If it is that simple, then
where is the problem? The problem is because of the limited career progression
available to the men in uniform compared to their counterparts in the civil
administration and the early retirement forced on soldiers due to their tasking
which requires a young profile, especially at the lower levels of the
hierarchy. While most of the troops have been retiring in the rank in which
they join after serving for 15 to 25 years (this appears to have been mitigated
to some extent through a Minimum Assured Career Progression offered lately and
referred to in the recent OROP verdict of the apex court), the incongruity is
glaring at the officer’s level in comparison with their civilian counterparts.
Going back to Ramaswami, this is what he has
observed:
The 1981 IPS batch have become 3-star
generals, the 1987 are 2-star and the 1994 1-star.
In the army the corresponding years are
1972, 1975, 1979. ie a differential of 10-15 years. While the differential is
more with the IAS, the variance with the IPS is all the more glaring because
both are uniformed services and the grades are “visible” on the shoulders.
He
continues…
In the IAS normally everyone reaches
Director and in the IPS it is DIG. In the army, given the aforementioned rank
and grade rigidities and pyramidical structure, the mode rank cannot exceed
Colonel. Thus a Colonel’s gross career earnings (not salary scales alone) must
be at par with that of a Director. But remember that a Colonel retires at 54,
but every babu from peon to Secretary at 60 regardless of performance. Further,
it takes 18-20 years to become a Colonel whereas in that time an IAS officer
reaches the next higher grade of Joint Secretary, which is considered equal to
a Major General. These aspects and others – like postings in non-family
stations – must be addressed while fixing the overall pay scales of Colonel and
below. Thereafter a Brigadier will be made equal to a Joint Secretary, a
Major-General to an Additional Secretary and a Lt. General to a Secretary. The
Army Commanders deserve a new rank -Colonel General – and should be above a
Secretary but below Cabinet Secretary. The equalization takes place at the
level of Cabinet Secretary and Army Chief.

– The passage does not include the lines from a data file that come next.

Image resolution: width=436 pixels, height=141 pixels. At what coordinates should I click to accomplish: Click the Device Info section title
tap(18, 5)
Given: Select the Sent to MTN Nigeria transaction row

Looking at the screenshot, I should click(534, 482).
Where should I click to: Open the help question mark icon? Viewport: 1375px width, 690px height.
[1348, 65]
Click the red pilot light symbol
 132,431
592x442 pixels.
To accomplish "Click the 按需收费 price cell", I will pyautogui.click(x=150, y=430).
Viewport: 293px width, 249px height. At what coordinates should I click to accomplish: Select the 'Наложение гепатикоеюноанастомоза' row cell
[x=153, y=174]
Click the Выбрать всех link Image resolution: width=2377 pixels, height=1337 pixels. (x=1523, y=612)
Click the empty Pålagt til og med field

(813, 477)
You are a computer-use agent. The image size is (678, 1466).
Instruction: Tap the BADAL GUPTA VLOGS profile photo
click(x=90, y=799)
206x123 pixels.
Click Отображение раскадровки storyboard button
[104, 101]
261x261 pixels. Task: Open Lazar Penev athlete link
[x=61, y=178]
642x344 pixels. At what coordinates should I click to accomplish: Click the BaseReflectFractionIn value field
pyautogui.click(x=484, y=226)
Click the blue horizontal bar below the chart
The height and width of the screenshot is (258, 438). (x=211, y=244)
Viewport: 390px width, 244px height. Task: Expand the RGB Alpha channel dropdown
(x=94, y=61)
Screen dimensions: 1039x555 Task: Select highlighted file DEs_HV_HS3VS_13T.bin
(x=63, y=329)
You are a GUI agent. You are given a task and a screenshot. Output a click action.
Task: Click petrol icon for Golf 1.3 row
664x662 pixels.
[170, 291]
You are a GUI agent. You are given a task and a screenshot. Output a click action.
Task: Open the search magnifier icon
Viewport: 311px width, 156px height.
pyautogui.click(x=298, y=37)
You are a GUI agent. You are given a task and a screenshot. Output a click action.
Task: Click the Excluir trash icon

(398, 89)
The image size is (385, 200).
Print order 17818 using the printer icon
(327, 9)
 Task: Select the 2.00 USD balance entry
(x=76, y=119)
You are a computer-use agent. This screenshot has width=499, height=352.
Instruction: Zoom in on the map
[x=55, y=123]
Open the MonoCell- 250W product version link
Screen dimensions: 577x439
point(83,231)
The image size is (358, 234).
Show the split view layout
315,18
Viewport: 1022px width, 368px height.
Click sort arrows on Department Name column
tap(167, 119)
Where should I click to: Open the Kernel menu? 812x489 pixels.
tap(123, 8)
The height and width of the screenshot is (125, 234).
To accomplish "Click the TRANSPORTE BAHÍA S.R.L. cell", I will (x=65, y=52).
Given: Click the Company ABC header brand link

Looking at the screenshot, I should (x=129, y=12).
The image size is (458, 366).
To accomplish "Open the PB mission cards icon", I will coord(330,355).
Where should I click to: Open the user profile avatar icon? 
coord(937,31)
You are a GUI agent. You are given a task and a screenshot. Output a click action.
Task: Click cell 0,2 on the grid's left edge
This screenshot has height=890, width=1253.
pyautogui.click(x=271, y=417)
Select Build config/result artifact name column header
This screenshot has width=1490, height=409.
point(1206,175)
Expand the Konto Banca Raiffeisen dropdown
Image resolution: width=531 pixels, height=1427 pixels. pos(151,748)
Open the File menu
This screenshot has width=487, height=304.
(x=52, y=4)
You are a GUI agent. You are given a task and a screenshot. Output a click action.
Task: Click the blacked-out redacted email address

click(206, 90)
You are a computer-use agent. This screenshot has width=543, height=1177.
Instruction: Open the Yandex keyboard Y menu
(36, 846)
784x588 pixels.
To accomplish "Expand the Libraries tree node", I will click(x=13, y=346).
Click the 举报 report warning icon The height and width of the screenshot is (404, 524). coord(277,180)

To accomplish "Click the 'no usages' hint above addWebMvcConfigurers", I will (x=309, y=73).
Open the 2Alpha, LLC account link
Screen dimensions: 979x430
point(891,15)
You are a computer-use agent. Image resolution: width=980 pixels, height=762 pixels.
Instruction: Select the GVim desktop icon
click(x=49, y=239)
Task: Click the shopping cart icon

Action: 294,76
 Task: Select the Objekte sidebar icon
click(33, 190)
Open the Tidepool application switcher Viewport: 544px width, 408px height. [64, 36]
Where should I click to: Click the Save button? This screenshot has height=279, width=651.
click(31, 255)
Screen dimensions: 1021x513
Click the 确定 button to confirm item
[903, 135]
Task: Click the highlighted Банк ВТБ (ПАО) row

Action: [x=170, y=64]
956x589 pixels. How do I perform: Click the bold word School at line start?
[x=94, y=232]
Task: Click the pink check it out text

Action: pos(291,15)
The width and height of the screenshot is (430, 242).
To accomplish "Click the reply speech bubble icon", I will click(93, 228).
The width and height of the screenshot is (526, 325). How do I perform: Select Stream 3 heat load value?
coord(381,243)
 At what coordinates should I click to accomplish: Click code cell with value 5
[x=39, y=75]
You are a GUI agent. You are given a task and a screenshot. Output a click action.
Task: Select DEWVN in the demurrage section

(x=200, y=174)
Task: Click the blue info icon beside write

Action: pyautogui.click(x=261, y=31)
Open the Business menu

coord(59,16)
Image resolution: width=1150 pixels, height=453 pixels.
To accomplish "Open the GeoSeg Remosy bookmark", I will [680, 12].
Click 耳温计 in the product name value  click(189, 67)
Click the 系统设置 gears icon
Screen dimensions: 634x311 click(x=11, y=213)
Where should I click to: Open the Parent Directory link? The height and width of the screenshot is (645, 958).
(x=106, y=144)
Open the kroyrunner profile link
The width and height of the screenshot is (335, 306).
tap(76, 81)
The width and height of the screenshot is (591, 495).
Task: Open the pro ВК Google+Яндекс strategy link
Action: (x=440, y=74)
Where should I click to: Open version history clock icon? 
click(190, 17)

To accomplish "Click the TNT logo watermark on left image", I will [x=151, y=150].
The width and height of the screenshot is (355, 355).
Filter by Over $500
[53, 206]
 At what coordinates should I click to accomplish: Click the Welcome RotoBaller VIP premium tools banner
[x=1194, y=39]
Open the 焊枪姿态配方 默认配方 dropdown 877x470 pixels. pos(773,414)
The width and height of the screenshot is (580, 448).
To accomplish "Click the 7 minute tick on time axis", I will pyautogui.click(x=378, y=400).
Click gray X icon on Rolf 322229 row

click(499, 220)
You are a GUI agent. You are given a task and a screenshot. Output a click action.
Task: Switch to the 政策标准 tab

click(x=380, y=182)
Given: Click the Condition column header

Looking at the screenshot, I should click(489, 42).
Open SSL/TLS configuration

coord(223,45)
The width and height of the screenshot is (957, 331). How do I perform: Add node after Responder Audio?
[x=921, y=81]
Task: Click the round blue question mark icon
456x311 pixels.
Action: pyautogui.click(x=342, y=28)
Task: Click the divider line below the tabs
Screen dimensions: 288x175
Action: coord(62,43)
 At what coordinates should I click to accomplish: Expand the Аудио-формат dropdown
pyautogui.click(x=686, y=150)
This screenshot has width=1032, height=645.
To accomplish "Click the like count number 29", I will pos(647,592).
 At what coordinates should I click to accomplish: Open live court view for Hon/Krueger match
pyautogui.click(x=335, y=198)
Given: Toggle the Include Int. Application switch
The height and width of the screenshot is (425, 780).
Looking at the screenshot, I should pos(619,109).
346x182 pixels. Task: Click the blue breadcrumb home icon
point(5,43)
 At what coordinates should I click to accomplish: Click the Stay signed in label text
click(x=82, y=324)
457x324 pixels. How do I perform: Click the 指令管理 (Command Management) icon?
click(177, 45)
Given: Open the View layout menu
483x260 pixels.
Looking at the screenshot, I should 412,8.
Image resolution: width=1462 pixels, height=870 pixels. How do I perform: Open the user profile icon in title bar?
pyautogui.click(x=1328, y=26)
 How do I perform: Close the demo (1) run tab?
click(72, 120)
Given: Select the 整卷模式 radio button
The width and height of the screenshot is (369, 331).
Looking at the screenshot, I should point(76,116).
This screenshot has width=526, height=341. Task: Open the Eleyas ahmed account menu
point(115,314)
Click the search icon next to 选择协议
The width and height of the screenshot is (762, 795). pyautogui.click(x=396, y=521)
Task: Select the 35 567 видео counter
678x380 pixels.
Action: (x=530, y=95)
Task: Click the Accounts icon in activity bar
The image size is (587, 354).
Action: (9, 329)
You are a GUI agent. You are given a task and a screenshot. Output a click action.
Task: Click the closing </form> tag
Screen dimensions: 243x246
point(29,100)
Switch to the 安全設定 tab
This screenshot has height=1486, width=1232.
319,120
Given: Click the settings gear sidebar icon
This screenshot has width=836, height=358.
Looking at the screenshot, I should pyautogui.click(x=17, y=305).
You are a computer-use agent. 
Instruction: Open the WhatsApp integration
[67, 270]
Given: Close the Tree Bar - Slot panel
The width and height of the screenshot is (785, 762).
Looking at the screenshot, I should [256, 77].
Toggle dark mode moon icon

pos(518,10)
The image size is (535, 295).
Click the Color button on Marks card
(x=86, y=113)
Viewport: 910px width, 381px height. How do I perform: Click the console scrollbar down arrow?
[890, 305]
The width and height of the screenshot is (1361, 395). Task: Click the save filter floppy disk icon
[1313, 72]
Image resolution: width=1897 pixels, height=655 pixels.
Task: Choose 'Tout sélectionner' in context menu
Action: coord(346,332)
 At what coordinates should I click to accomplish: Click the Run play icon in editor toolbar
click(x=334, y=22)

If this is financially a problem I have
another solution. Without increasing the armed forces’ scales, reduce the
scales of the IAS and IPS till they too have 20% shortage.
Apart from this is a
bizarre system, called Non Functional Financial Upgradation (NFFU), invented by
the babus, in their pursuit of self aggrandizement as a whole class. As per
this system any member of their service will get the same pay and perks as the
first one who gets promoted in their batch, irrespective of whatever job the
rest are doing. To illustrate, if a member of the IAS of 1990 becomes Cabinet
Secretary in 2020, all his batch mates would get the pay and perks of the
Cabinet Secretary. So now every batch
mate of a cabinet secretary will get not only the pay and perks of the Cabinet
Secretary, they will also get the same pension of the cabinet secretary. And it
is not a scale but a consolidated amount; so no minimum, maximum or average. Since
a Cabinet Secretary will have tenure of about two years it implies that every
member of almost alternate batches of the IAS will be getting the pension of a
Cabinet Secretary.
This same benefit had been
extended to the members of IPS with a two year delay. That is, when all the
members of the IAS batch of 2020 gets a promotion, then all the members of the
IPS batch of 2018 will get the same pay and perks. Even then all the other
civil services were denied this initially but got it with a delay of 10 years.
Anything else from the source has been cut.